Author(s): anonymous
Date of publication: October 1901
Volume number: 2
Issue number: 10
Pagination: 5-6

 
Citation
“The Stampers Out.” Union Boot and Shoe Worker Oct. 1901 v2n10: pp. 5-6.
 
Transcription
full text
 
Keywords
McKinley assassination (public response: criticism); anarchism (dealing with); liquor and liquor traffic.
 
Named persons
William McKinley.
 
Notes
In accordance with the original source, the spelling of the word “stamper-outs” is given inconsistently below.
 
Document

 

The Stampers Out

     Whenever a great crime is committed, like the assassination of President McKinley, the stamper-outs are heard from in their full strength and [5][6] weakness, and it is proposed to “stamp out Anarchy” in short order. Educating or cultivating it out is too slow and too uninteresting and expensive. “Stamping it out” has a sound of power which befits the powerful minds that propose it.
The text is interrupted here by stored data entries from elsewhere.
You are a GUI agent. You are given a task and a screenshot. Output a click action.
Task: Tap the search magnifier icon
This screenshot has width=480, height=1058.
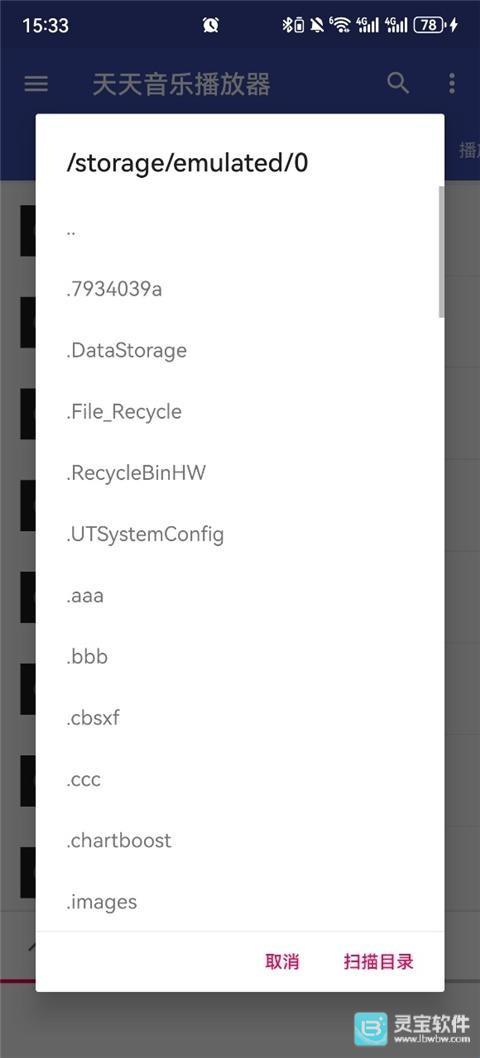tap(398, 83)
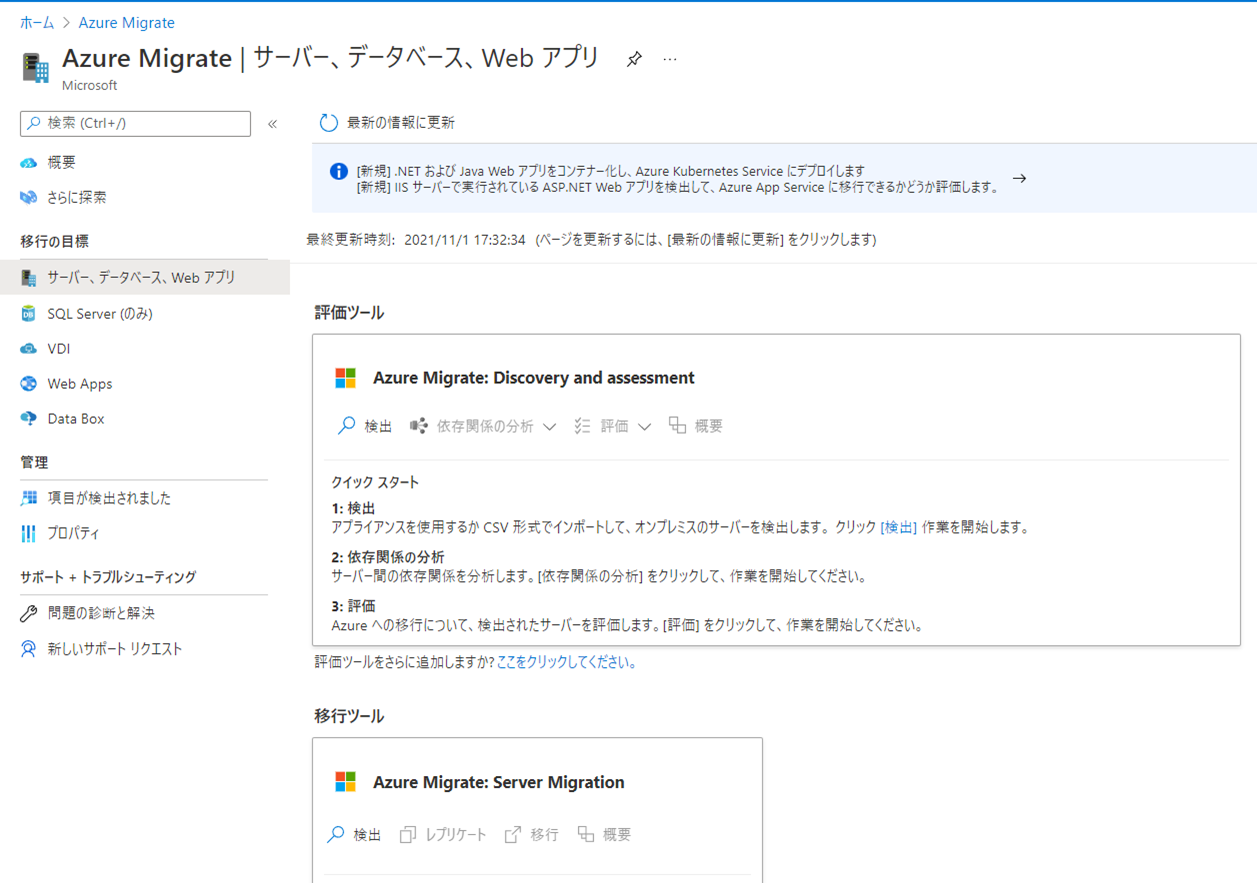Viewport: 1257px width, 883px height.
Task: Click the arrow in the blue notification banner
Action: 1019,178
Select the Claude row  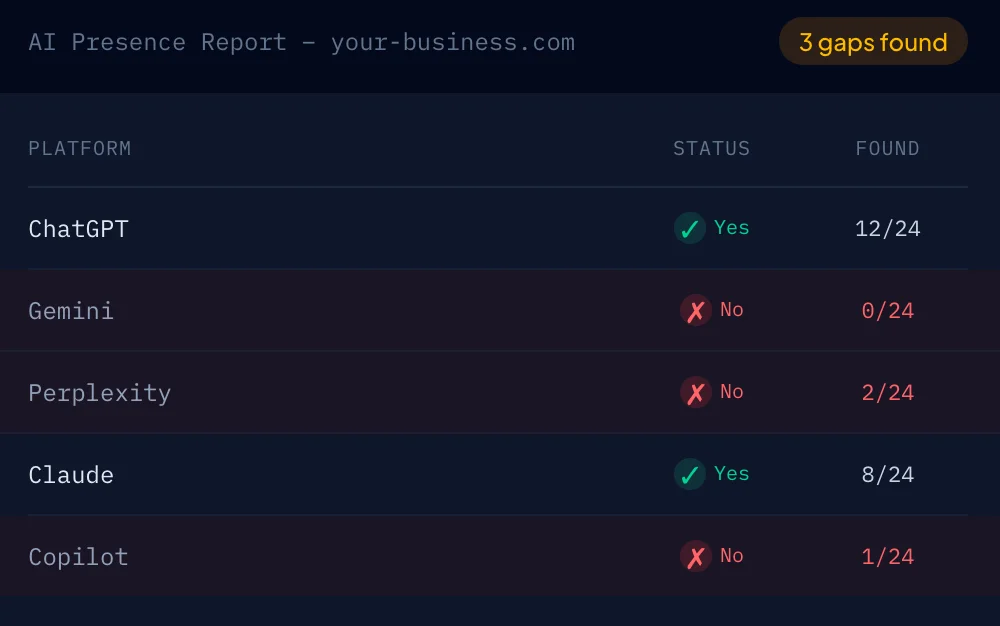[400, 474]
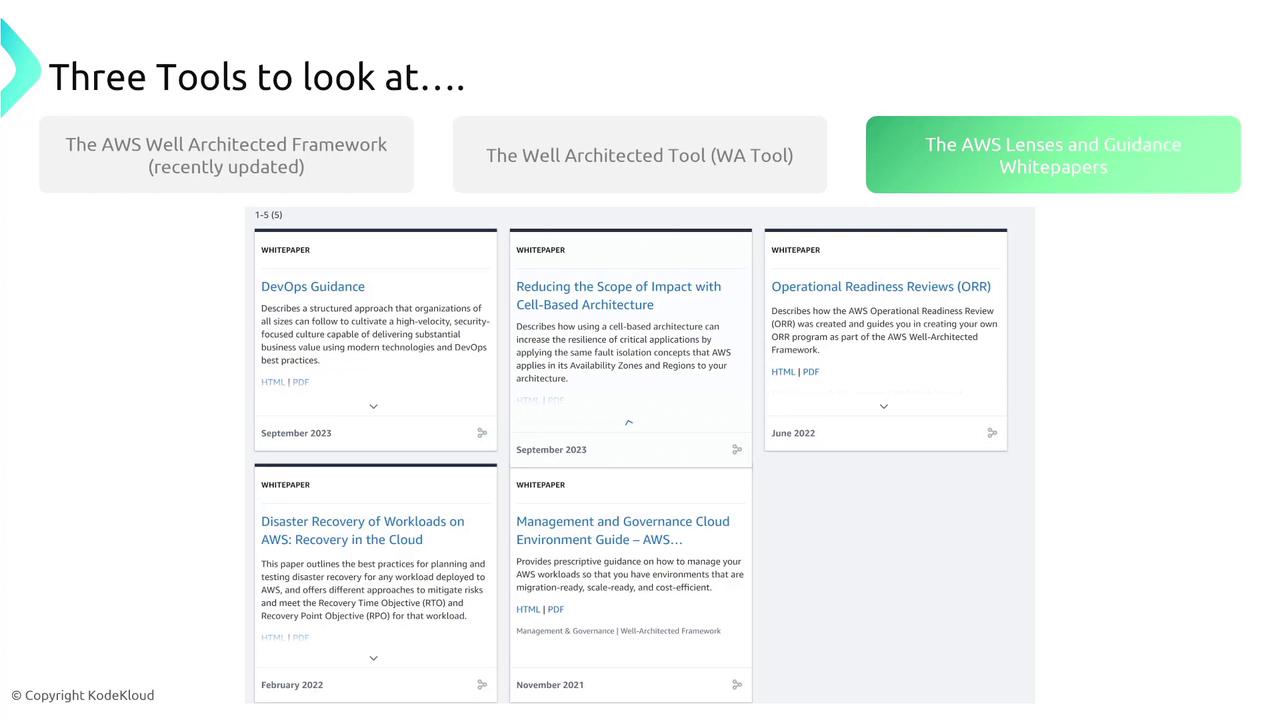Expand the DevOps Guidance card chevron

374,407
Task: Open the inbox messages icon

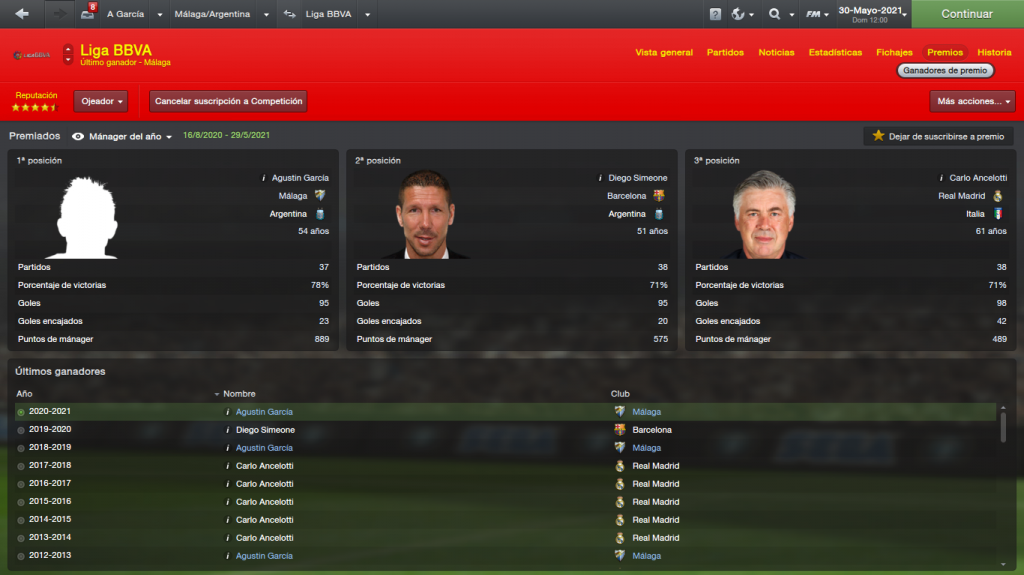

Quick! Lynch it! Down with it! B-z-z-z!
     And Anarchy is gone.
     It is so easy to stamp out things. Nihilism was so easily stamped out in Russia, and Anarchy in Italy, Austria and France. For Russia has always been a great stamper out, with her press censor, her prohibition of radical foreign books, her system of government spies, and her Siberia. Anarchy and Nihilism had to go before such vigorous measures.
     And the liquor traffic, for instance, how easily that has been stamped out in Kansas and Maine. Wiped completely out, long, long, ago. And so extremely easy and quick. What sense would there have been in trying to educate or cultivate the liquor habit out of people when the “traffic” would be “stamped out” quickly?
     Great are the stampers out. They have some honorables and reverends among them, and they sometimes fill the Sunday newspaper with their tremendous stamping.
     There is another class of people, however, who believe in a different method of eliminating the evil from society. They believe that better food and shelter make stronger, wiser, and better men, that education and leisure to think and read also improves them, that lectures, music, museums of art, history, etc., libraries, public parks and other places of innocent amusement and instruction, compete with the liquor saloon and the Anarchist club, and win followers away from them.
     The class, whose belief this is, do not get into print so quickly as the stampers-out. They at first attract no attention, whatever, because the stampers out always arrive first on the field and raise a great storm of dust with their terrific stamping, and nothing can be seen till it settles. When it settles, the stampers-out have retired from the field to rest and get ready for the next stamp. And the quiet workers remain in possession, and they resume their work with the same slow method, seemingly unconscious that the evils they oppose have already been stamped out by the mighty and energetic tribe of the Stampers-Out.